§ **What is needed**:
I'd like every record given again exactly, please.

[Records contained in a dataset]
◇ ◇ ◇ ◇
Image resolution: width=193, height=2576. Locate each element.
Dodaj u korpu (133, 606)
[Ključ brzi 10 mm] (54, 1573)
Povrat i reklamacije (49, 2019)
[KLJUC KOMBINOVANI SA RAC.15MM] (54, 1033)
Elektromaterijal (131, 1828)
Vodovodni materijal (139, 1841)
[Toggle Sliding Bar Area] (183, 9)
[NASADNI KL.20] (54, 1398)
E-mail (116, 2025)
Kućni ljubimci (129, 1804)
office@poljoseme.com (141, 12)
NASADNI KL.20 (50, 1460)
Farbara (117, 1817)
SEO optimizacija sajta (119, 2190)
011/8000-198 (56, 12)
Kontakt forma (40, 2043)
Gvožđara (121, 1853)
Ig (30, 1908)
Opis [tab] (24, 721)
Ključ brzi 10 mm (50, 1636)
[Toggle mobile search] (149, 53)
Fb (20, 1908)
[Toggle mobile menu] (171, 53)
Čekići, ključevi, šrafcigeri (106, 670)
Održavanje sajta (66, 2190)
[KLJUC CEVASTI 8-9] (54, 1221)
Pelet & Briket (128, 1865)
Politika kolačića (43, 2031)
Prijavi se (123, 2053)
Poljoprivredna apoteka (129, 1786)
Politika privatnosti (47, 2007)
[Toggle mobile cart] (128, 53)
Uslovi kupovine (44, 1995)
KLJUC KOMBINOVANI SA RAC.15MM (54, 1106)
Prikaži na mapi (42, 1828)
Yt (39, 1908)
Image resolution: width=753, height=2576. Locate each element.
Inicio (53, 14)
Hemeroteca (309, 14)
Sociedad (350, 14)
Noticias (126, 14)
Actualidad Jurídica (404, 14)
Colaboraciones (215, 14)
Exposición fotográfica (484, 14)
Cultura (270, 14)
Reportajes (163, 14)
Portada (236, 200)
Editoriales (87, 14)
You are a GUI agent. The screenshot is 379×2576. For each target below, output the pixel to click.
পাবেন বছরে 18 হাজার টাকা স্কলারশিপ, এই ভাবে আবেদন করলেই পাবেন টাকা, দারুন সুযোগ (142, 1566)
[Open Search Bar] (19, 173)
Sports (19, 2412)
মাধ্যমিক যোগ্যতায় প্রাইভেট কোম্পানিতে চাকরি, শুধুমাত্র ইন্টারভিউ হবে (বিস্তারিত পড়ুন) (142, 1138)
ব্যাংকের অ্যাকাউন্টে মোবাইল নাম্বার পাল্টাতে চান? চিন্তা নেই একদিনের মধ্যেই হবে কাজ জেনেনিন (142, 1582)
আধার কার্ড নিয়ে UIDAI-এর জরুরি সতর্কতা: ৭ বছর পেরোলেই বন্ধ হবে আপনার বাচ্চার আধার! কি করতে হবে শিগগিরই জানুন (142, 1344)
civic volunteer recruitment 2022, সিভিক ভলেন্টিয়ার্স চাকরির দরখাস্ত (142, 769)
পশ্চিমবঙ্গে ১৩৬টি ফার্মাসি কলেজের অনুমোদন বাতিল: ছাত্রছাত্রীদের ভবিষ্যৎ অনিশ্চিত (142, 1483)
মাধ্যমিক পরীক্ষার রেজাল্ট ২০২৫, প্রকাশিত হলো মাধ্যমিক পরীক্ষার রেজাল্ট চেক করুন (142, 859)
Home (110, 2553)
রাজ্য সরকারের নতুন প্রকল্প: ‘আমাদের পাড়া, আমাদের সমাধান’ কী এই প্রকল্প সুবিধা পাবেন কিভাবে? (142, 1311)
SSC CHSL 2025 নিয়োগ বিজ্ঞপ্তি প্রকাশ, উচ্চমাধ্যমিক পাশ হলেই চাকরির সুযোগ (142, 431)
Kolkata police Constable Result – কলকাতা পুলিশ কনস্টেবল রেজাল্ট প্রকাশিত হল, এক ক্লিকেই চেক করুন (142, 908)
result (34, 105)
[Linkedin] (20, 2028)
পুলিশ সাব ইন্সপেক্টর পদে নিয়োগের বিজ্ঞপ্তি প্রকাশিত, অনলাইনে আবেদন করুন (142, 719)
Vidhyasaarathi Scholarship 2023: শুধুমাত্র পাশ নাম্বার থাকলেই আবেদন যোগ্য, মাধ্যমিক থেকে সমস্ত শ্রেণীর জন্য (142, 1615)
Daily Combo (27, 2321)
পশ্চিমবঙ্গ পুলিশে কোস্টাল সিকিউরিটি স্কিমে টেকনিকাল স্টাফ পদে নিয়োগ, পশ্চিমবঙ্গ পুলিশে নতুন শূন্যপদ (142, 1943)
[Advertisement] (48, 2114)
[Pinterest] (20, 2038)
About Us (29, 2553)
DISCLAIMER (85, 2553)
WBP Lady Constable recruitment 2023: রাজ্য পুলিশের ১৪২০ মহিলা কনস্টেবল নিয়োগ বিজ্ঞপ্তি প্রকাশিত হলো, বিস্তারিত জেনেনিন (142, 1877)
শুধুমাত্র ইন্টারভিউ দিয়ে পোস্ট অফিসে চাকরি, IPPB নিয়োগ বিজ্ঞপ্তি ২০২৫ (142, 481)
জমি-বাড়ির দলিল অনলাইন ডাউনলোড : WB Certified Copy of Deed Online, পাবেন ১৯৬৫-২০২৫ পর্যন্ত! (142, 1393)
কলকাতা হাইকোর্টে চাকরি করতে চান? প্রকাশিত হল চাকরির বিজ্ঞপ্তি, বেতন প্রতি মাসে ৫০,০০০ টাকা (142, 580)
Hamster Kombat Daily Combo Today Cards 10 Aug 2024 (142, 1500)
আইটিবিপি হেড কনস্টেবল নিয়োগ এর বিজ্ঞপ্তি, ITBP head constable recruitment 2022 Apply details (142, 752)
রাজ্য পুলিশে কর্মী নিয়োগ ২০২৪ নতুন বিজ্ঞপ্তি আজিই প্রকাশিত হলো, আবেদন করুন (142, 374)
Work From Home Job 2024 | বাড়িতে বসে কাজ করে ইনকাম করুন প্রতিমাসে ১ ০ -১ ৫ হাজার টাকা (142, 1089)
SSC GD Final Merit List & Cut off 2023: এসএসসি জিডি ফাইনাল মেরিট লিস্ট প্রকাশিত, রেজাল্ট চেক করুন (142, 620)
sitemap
◇ ◇ ◇ ◇
§ **Reply to the task**:
Image resolution: width=193, height=2576. Locate each element.
Dodaj u korpu (133, 606)
[Ključ brzi 10 mm] (54, 1573)
Povrat i reklamacije (49, 2019)
[KLJUC KOMBINOVANI SA RAC.15MM] (54, 1033)
Elektromaterijal (131, 1828)
Vodovodni materijal (139, 1841)
[Toggle Sliding Bar Area] (183, 9)
[NASADNI KL.20] (54, 1398)
E-mail (116, 2025)
Kućni ljubimci (129, 1804)
office@poljoseme.com (141, 12)
NASADNI KL.20 (50, 1460)
Farbara (117, 1817)
SEO optimizacija sajta (119, 2190)
011/8000-198 (56, 12)
Kontakt forma (40, 2043)
Gvožđara (121, 1853)
Ig (30, 1908)
Opis [tab] (24, 721)
Ključ brzi 10 mm (50, 1636)
[Toggle mobile search] (149, 53)
Fb (20, 1908)
[Toggle mobile menu] (171, 53)
Čekići, ključevi, šrafcigeri (106, 670)
Održavanje sajta (66, 2190)
[KLJUC CEVASTI 8-9] (54, 1221)
Pelet & Briket (128, 1865)
Politika kolačića (43, 2031)
Prijavi se (123, 2053)
Poljoprivredna apoteka (129, 1786)
Politika privatnosti (47, 2007)
[Toggle mobile cart] (128, 53)
Uslovi kupovine (44, 1995)
KLJUC KOMBINOVANI SA RAC.15MM (54, 1106)
Prikaži na mapi (42, 1828)
Yt (39, 1908)
Image resolution: width=753, height=2576. Locate each element.
Inicio (53, 14)
Hemeroteca (309, 14)
Sociedad (350, 14)
Noticias (126, 14)
Actualidad Jurídica (404, 14)
Colaboraciones (215, 14)
Exposición fotográfica (484, 14)
Cultura (270, 14)
Reportajes (163, 14)
Portada (236, 200)
Editoriales (87, 14)
You are a GUI agent. The screenshot is 379×2576. For each target below, output the pixel to click.
পাবেন বছরে 18 হাজার টাকা স্কলারশিপ, এই ভাবে আবেদন করলেই পাবেন টাকা, দারুন সুযোগ (142, 1566)
[Open Search Bar] (19, 173)
Sports (19, 2412)
মাধ্যমিক যোগ্যতায় প্রাইভেট কোম্পানিতে চাকরি, শুধুমাত্র ইন্টারভিউ হবে (বিস্তারিত পড়ুন) (142, 1138)
ব্যাংকের অ্যাকাউন্টে মোবাইল নাম্বার পাল্টাতে চান? চিন্তা নেই একদিনের মধ্যেই হবে কাজ জেনেনিন (142, 1582)
আধার কার্ড নিয়ে UIDAI-এর জরুরি সতর্কতা: ৭ বছর পেরোলেই বন্ধ হবে আপনার বাচ্চার আধার! কি করতে হবে শিগগিরই জানুন (142, 1344)
civic volunteer recruitment 2022, সিভিক ভলেন্টিয়ার্স চাকরির দরখাস্ত (142, 769)
পশ্চিমবঙ্গে ১৩৬টি ফার্মাসি কলেজের অনুমোদন বাতিল: ছাত্রছাত্রীদের ভবিষ্যৎ অনিশ্চিত (142, 1483)
মাধ্যমিক পরীক্ষার রেজাল্ট ২০২৫, প্রকাশিত হলো মাধ্যমিক পরীক্ষার রেজাল্ট চেক করুন (142, 859)
Home (110, 2553)
রাজ্য সরকারের নতুন প্রকল্প: ‘আমাদের পাড়া, আমাদের সমাধান’ কী এই প্রকল্প সুবিধা পাবেন কিভাবে? (142, 1311)
SSC CHSL 2025 নিয়োগ বিজ্ঞপ্তি প্রকাশ, উচ্চমাধ্যমিক পাশ হলেই চাকরির সুযোগ (142, 431)
Kolkata police Constable Result – কলকাতা পুলিশ কনস্টেবল রেজাল্ট প্রকাশিত হল, এক ক্লিকেই চেক করুন (142, 908)
result (34, 105)
[Linkedin] (20, 2028)
পুলিশ সাব ইন্সপেক্টর পদে নিয়োগের বিজ্ঞপ্তি প্রকাশিত, অনলাইনে আবেদন করুন (142, 719)
Vidhyasaarathi Scholarship 2023: শুধুমাত্র পাশ নাম্বার থাকলেই আবেদন যোগ্য, মাধ্যমিক থেকে সমস্ত শ্রেণীর জন্য (142, 1615)
Daily Combo (27, 2321)
পশ্চিমবঙ্গ পুলিশে কোস্টাল সিকিউরিটি স্কিমে টেকনিকাল স্টাফ পদে নিয়োগ, পশ্চিমবঙ্গ পুলিশে নতুন শূন্যপদ (142, 1943)
[Advertisement] (48, 2114)
[Pinterest] (20, 2038)
About Us (29, 2553)
DISCLAIMER (85, 2553)
WBP Lady Constable recruitment 2023: রাজ্য পুলিশের ১৪২০ মহিলা কনস্টেবল নিয়োগ বিজ্ঞপ্তি প্রকাশিত হলো, বিস্তারিত জেনেনিন (142, 1877)
শুধুমাত্র ইন্টারভিউ দিয়ে পোস্ট অফিসে চাকরি, IPPB নিয়োগ বিজ্ঞপ্তি ২০২৫ (142, 481)
জমি-বাড়ির দলিল অনলাইন ডাউনলোড : WB Certified Copy of Deed Online, পাবেন ১৯৬৫-২০২৫ পর্যন্ত! (142, 1393)
কলকাতা হাইকোর্টে চাকরি করতে চান? প্রকাশিত হল চাকরির বিজ্ঞপ্তি, বেতন প্রতি মাসে ৫০,০০০ টাকা (142, 580)
Hamster Kombat Daily Combo Today Cards 10 Aug 2024 (142, 1500)
আইটিবিপি হেড কনস্টেবল নিয়োগ এর বিজ্ঞপ্তি, ITBP head constable recruitment 2022 Apply details (142, 752)
রাজ্য পুলিশে কর্মী নিয়োগ ২০২৪ নতুন বিজ্ঞপ্তি আজিই প্রকাশিত হলো, আবেদন করুন (142, 374)
Work From Home Job 2024 | বাড়িতে বসে কাজ করে ইনকাম করুন প্রতিমাসে ১ ০ -১ ৫ হাজার টাকা (142, 1089)
SSC GD Final Merit List & Cut off 2023: এসএসসি জিডি ফাইনাল মেরিট লিস্ট প্রকাশিত, রেজাল্ট চেক করুন (142, 620)
sitemap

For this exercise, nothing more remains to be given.